AIは意識を持つのだろうか?近年、AI研究者の間ではAIモデルが生物のような主観的な体験を持つことがあるのか、そしてもしそうなった場合、どのような権利を与えるべきかという議論が広がっているという。AIモデルが将来的に意識を持ち、法的保護を受けるべきかどうかをめぐり、テック業界は二分している。シリコンバレーでは、これらの新しい分野を「AI welfare(AI福祉)」と位置付けている。

AI福祉とは?AIの権利をめぐる新たな議論

Microsoft AI部門のCEOであるMustafa Suleyman(ムスタファ・スレイマン)氏は、8月19日に自身のブログ記事でAI福祉の研究は「時期尚早であり、率直に言って危険だ」と主張した。

スレイマン氏によると、AIモデルが将来的に意識を持つ可能性を認めることで、AIによる精神的な不調やAIチャットボットへの不健全な依存といった、人間に関する問題を悪化させてしまうとのこと。さらに、AI福祉の議論が「すでにアイデンティティや権利をめぐる対立で揺れている世界」において、AIの権利をめぐる新たな分断を生み出すと警告している。

スレイマン氏の見解は一見もっともらしく聞こえる。
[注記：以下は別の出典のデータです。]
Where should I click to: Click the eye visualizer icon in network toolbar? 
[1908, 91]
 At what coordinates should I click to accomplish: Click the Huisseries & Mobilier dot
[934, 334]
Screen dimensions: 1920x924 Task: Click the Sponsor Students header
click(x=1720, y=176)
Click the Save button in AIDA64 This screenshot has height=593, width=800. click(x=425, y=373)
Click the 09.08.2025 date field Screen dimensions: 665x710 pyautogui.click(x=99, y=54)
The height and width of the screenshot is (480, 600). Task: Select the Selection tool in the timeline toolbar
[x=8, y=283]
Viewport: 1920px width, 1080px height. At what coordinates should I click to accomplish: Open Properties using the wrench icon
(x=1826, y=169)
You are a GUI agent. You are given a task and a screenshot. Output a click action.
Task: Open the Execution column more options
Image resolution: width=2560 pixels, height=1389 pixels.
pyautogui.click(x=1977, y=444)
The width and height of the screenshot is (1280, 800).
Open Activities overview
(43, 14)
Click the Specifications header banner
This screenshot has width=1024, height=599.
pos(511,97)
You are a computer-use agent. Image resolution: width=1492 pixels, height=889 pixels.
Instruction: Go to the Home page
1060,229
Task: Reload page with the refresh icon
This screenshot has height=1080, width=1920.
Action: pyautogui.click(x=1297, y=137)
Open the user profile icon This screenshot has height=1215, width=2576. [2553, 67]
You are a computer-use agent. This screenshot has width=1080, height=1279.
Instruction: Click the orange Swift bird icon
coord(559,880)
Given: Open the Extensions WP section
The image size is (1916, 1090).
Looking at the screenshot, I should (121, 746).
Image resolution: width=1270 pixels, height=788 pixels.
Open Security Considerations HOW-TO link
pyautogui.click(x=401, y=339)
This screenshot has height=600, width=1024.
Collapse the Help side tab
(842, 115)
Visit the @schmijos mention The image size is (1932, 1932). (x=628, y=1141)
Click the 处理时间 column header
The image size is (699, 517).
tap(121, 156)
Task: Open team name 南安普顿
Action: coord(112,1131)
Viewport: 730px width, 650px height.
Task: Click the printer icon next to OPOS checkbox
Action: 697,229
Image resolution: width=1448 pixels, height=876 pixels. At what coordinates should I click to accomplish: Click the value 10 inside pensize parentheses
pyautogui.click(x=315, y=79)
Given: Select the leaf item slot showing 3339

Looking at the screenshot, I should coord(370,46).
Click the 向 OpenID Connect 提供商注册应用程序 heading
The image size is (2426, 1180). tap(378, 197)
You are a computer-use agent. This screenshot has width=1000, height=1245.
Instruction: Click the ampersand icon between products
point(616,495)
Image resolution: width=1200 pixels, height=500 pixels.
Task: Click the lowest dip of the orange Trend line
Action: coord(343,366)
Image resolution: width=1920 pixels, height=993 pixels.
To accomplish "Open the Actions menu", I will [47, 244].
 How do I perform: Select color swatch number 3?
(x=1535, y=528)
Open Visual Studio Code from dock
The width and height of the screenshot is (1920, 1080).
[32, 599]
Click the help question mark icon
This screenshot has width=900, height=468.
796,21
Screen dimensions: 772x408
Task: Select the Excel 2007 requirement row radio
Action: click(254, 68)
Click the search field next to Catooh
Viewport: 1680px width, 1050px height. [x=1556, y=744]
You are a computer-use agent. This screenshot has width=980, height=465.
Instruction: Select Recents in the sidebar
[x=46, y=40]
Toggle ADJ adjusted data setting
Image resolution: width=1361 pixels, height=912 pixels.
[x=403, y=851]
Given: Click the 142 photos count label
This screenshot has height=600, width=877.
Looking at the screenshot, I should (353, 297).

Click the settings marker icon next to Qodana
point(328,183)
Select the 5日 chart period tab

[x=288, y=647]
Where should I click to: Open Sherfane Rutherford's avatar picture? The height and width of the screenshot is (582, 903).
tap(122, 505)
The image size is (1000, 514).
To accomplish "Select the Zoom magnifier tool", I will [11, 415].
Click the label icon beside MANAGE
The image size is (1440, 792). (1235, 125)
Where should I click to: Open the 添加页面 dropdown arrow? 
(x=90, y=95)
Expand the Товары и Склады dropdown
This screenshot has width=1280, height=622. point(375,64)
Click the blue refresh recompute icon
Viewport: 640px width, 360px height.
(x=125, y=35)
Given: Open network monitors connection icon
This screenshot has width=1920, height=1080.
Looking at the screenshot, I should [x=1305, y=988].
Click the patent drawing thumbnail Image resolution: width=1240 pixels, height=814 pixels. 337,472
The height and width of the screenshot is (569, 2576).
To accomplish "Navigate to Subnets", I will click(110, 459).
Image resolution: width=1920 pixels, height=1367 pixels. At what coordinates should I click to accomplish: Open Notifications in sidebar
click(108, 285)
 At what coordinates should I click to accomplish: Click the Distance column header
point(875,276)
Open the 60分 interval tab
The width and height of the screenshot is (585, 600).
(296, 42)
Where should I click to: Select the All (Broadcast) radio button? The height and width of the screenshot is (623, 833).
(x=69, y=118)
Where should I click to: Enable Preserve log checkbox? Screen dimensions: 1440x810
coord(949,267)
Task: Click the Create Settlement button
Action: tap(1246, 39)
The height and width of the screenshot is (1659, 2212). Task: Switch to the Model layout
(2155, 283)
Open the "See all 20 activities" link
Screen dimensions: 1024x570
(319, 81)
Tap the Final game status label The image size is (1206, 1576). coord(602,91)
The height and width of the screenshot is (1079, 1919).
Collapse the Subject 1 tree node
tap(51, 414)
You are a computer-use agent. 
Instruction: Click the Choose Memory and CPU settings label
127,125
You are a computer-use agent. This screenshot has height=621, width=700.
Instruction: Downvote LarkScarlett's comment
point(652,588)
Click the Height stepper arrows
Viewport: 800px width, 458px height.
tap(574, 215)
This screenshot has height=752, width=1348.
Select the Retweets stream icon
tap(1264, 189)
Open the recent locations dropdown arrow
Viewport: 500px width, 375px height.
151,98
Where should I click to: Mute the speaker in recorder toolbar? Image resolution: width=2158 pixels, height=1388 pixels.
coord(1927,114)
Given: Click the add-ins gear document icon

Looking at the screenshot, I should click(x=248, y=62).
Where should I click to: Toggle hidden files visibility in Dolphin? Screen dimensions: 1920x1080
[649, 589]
しかし、業界内では多くの人と対立しており、対極の代表格はAnthropicだ。同社はAI福祉を研究するために研究者を採用し、これらの概念に基づく専用の研究プログラムを立ち上げた。

8月16日にAnthropicはClaude Opus 4および4.1に、コンシューマー向けチャットインタフェースで会話を終了する機能を追加。Claudeはユーザーが「執拗に有害または虐待的」である場合、会話を終了できるようにしている。

Anthropic以外にも、OpenAIの研究者たちは独自にAI福祉の研究を進めているほか、Google DeepMindも最近、機械の認知、意識、マルチエージェントシステムに関する「最先端の社会的課題」を研究するポジションの求人を出している。

これらの企業にとってAI福祉は公式な方針ではないかもしれないが、スレイマン氏のように公然とその前提を否定してはいない。

スレイマン氏のAI福祉に対する姿勢は、同氏が以前にInflection AIを率いていたことを考えると理解できる。同社は、初期のLLM(大規模言語モデル)ベースのチャットボット「Pi」を開発したスタートアップで、2023年までに数百万人のユーザーを獲得し、個人的で支援的なAIコンパニオンとして設計されていた。

しかし、スレイマン氏は2024年にMicrosoftのAI部門を率いることになり、現在は主に労働生産性を向上させるAIツールの設計に注力している一方で、Character.AIやReplikaといったAIコンパニオン企業は人気を集め、1億ドル以上の収益を見込んでいる。

大多数のユーザーはAIチャットボットと健全な関係を築いているが、懸念される例外もある。OpenAI CEOのサム・アルトマン氏によると、ChatGPTユーザーの1%未満が不健全な関係を持っている可能性があるという。割合としては小さいものの、ChatGPTの膨大なユーザー数を考えると、数十万人に影響する可能性があるとのこと。

今後のAIと倫理、議論の行く末

AI福祉という考え方は、チャットボットの普及とともに広がり、2024年にはEleosという研究グループがニューヨーク大学、スタンフォード大学、オックスフォード大学の学者と共同で論文「Taking AI Welfare Seriously(AI福祉を真剣に考える)」を発表した。論文では、AIモデルが主観的な体験を持つことを想像するのは、もはやSFの領域ではなく、こうした問題に正面から取り組むべき時期だと主張している。

スレイマン氏は、通常のAIモデルから主観的な体験や意識が自然に生じることはないと考えており、一部の企業がAIモデルが感情を持ち、人生を体験しているかのように見せかけるよう意図的に設計するだろうと予測している。

また、同氏はAIチャットボットに意識を持たせるよう設計する開発者は「人間中心のアプローチを取っていない。私たちはAIを人々のために作るべきであり、人間にするためではない」と指摘している。

今後、AIの権利や意識をめぐる議論が数年で活発化していくことが見込まれている。AIシステムが進化するにつれ、説得力を持ち、人間らしくなる可能性があるとのことだ。8月21日付のTechCrunchが報じている。